**PROBLEM STATEMENT:** Transcribe the closing lines of the listing exactly, starting at the one that contains "You are a computer-use agent. This" and including the last.

━━ DATA RECORDS

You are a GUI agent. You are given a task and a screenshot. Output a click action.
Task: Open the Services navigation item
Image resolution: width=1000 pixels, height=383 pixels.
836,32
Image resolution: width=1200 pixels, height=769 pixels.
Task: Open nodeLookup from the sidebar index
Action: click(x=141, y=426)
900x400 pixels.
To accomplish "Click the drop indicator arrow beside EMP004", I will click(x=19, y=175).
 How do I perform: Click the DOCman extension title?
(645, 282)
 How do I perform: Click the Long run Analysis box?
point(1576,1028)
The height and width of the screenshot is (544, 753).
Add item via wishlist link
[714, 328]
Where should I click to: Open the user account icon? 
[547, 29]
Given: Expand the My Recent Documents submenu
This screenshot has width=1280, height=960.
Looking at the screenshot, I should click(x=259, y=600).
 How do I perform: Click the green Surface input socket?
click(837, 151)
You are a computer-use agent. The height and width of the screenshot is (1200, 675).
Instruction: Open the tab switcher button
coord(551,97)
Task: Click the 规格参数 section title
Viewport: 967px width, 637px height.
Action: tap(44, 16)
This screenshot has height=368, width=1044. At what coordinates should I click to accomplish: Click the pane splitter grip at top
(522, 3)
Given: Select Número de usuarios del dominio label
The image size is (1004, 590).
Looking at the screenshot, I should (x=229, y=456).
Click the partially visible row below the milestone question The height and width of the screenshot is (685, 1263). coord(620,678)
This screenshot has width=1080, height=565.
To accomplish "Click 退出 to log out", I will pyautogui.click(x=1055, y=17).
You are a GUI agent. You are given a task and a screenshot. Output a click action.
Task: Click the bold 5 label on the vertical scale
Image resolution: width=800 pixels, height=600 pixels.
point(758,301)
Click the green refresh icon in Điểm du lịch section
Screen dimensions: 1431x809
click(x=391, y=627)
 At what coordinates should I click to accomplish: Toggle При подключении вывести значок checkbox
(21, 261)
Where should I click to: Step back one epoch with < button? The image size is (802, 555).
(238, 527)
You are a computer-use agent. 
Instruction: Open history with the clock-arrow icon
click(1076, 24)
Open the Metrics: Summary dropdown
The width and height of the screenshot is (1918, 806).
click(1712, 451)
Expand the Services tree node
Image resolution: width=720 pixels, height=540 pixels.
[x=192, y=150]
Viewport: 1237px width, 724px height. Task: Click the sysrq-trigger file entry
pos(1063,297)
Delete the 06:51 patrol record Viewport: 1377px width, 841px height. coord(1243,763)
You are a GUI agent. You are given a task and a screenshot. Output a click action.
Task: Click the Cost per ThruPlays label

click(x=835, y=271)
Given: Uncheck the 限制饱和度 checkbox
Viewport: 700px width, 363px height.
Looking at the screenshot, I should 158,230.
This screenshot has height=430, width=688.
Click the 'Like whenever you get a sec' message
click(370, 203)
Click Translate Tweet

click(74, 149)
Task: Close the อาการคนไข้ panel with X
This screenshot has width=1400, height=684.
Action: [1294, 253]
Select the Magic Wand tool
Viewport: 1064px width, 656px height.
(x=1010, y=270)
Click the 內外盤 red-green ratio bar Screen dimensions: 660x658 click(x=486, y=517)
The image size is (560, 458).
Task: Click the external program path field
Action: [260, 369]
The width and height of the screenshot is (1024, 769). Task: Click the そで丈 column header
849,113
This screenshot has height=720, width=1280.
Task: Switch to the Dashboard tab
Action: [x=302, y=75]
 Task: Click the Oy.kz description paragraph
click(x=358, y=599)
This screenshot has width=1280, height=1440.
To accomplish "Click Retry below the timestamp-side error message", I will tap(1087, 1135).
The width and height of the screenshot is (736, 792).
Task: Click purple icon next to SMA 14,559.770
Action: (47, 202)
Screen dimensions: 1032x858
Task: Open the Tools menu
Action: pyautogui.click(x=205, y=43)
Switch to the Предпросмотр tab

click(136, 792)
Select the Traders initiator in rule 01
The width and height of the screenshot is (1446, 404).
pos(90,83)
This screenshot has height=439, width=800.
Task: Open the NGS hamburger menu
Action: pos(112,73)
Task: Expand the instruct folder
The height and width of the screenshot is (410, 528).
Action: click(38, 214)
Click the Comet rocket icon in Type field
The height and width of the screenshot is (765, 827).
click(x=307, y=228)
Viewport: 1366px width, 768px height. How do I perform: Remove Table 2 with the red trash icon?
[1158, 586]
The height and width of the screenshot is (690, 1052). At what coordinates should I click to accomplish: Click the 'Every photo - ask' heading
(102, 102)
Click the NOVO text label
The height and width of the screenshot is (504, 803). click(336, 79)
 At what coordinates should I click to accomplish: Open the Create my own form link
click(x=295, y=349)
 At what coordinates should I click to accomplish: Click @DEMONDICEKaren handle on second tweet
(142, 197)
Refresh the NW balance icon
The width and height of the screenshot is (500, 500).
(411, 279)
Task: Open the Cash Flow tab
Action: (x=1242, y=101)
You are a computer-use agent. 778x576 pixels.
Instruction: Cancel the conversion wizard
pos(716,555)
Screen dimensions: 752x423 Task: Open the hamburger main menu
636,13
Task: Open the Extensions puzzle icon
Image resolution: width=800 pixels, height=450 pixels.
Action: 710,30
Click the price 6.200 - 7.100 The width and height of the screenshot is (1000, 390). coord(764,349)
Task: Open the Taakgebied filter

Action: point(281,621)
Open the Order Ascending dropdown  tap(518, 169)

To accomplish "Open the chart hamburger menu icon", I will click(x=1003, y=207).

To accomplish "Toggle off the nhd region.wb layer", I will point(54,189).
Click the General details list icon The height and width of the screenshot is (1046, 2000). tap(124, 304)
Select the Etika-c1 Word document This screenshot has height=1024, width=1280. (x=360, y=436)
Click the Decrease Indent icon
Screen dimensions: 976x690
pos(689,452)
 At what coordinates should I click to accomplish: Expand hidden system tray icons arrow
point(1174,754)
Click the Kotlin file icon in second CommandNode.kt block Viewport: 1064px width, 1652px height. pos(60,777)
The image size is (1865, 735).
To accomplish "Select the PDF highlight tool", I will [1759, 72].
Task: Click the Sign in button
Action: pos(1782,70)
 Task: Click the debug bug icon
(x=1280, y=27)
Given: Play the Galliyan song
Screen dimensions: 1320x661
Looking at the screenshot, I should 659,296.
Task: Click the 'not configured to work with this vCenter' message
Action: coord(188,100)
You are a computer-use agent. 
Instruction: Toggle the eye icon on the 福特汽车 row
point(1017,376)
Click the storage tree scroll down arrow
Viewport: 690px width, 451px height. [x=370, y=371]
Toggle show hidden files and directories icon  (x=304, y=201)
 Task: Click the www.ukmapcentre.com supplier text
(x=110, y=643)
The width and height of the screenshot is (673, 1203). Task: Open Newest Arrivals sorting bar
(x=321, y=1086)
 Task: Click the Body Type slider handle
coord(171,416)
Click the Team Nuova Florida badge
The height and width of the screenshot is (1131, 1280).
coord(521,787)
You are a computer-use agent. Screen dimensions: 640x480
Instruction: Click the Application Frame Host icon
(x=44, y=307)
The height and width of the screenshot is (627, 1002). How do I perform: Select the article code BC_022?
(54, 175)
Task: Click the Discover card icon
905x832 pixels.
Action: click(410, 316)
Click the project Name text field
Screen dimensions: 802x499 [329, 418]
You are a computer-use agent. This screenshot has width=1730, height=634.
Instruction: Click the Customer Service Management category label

━━━━

**SOLVED EXERCISE:**
You are a computer-use agent. This screenshot has width=1730, height=634.
Instruction: Click the Customer Service Management category label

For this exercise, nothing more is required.